Rocky is designed for extensibility — new source and warehouse adapters can be added through the Adapter SDK without modifying the core engine.
Monorepo
Section titled “Monorepo”Rocky lives in a single monorepo with four subprojects:
| Path | Language | What it is |
|---|---|---|
engine/ | Rust | Core CLI + engine (20-crate Cargo workspace) |
integrations/dagster/ | Python | Dagster integration (dagster-rocky package) |
editors/vscode/ | TypeScript | VS Code extension (LSP client + syntax highlighting) |
examples/playground/ | Config only | Self-contained POC catalog (28 POCs) + benchmark suite |
Architecture
Section titled “Architecture”Rocky’s engine is a Cargo workspace with 20 crates:
- rocky-core — Warehouse-agnostic transformation engine: IR, schema patterns, SQL generation, checks, state, hooks
- rocky-sql — SQL parsing and validation (built on
sqlparser-rs) - rocky-lang — Rocky DSL lexer and parser (
.rockyfiles) - rocky-compiler — Type checking, semantic analysis, contract validation, diagnostics
- rocky-adapter-sdk — Traits and conformance tests for building custom warehouse adapters
- rocky-databricks — Databricks warehouse adapter: SQL Statement API, Unity Catalog governance, adaptive concurrency (AIMD)

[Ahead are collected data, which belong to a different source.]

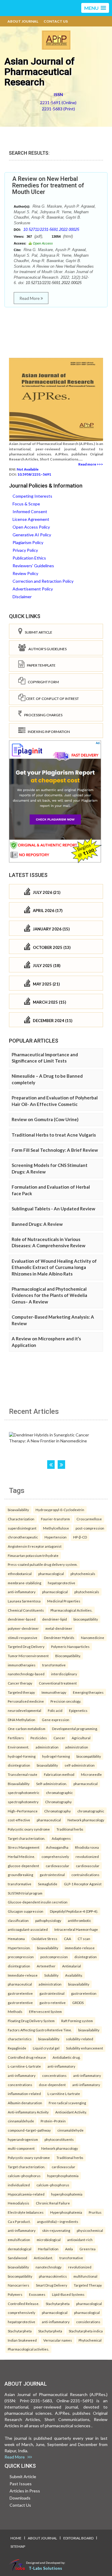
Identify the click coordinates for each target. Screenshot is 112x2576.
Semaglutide (47, 1884)
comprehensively (55, 1856)
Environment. (18, 1747)
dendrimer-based (22, 1619)
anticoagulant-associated (28, 1929)
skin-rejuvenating (56, 2230)
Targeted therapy (21, 1692)
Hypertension (56, 1537)
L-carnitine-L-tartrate (24, 2066)
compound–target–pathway (29, 2130)
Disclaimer (22, 596)
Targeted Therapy (88, 2285)
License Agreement (31, 519)
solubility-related (79, 2039)
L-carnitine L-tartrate (63, 2093)
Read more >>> (90, 464)
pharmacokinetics (53, 2276)
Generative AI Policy (32, 534)
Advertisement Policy (33, 588)
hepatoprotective (61, 1583)
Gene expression (55, 1720)
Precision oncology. (65, 1701)
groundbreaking (20, 1875)
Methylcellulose (56, 1528)
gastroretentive (20, 1993)
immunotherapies (22, 1665)
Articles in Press (25, 2490)
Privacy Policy (25, 550)
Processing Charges (42, 715)
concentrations (54, 2075)
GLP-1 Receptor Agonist (83, 1884)
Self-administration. (51, 1783)
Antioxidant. (43, 2258)
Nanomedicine (92, 1637)
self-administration (80, 1765)
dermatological (19, 2249)
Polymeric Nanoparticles (70, 1646)
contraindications (85, 1875)
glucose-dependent (23, 1866)
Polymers (15, 2294)
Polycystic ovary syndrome (29, 1829)
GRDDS (78, 2002)
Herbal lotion (48, 2249)
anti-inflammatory (22, 1592)
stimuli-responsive (22, 1637)
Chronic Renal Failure (53, 2203)
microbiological (49, 2239)
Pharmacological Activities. (71, 1610)
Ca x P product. (19, 2221)
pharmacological (51, 1573)
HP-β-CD (80, 1537)
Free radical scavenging (67, 2103)
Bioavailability (19, 1783)
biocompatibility (85, 1619)
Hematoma (16, 1938)
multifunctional (85, 2276)
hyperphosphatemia (63, 2176)
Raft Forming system (77, 2021)
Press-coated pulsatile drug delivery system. (42, 1564)
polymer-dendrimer (23, 1628)
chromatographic (59, 1792)
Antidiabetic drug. (66, 2057)
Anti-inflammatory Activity (28, 2112)
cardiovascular (57, 1866)
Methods (15, 2011)
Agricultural (81, 1738)
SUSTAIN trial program (25, 1893)
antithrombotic (79, 1920)
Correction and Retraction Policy (43, 581)
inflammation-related (24, 2093)
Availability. (73, 1975)
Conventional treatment (58, 1683)
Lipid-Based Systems (68, 2294)
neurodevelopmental (24, 1710)
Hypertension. (19, 1948)
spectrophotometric (23, 1792)
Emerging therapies (88, 1692)
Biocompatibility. (68, 1656)
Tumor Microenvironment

- rocky-snowflake — Snowflake warehouse adapter: REST API, OAuth + key-pair JWT + password auth
- rocky-duckdb — DuckDB warehouse + discovery adapter, also used by
rocky testand the bundled E2E suite - rocky-fivetran — Fivetran source adapter: REST API discovery (metadata only), schema config, sync detection
- rocky-engine — Local query engine (DataFusion + Arrow) used for type inference and
rocky test - rocky-server — HTTP API and LSP server (
rocky serve/rocky lsp) - rocky-cache — Three-tier caching (memory, Valkey, API)
- rocky-ai — AI intent layer (
explain,sync,test,generate) - rocky-observe — Metrics, event bus, and structured JSON logging
- rocky-bigquery — BigQuery warehouse adapter (connector, auth, dialect) (Beta)
- rocky-airbyte — Airbyte source adapter (protocol integration)
- rocky-iceberg — Apache Iceberg table format adapter (metadata + snapshot management)
- rocky-cli — CLI commands, output formatting, Dagster Pipes protocol
- rocky-wasm — WebAssembly exports for browser/edge execution
- rocky — The binary crate
Community & Support
Section titled “Community & Support”- GitHub Discussions — Questions, ideas, and show-and-tell: rocky-data/rocky/discussions
- Issues — Bug reports and feature requests: rocky-data/rocky/issues
- Email — General inquiries: hello@rocky-data.dev
- Security — Vulnerability reports: security@rocky-data.dev (see SECURITY.md)
License
Section titled “License”Rocky is licensed under Apache 2.0.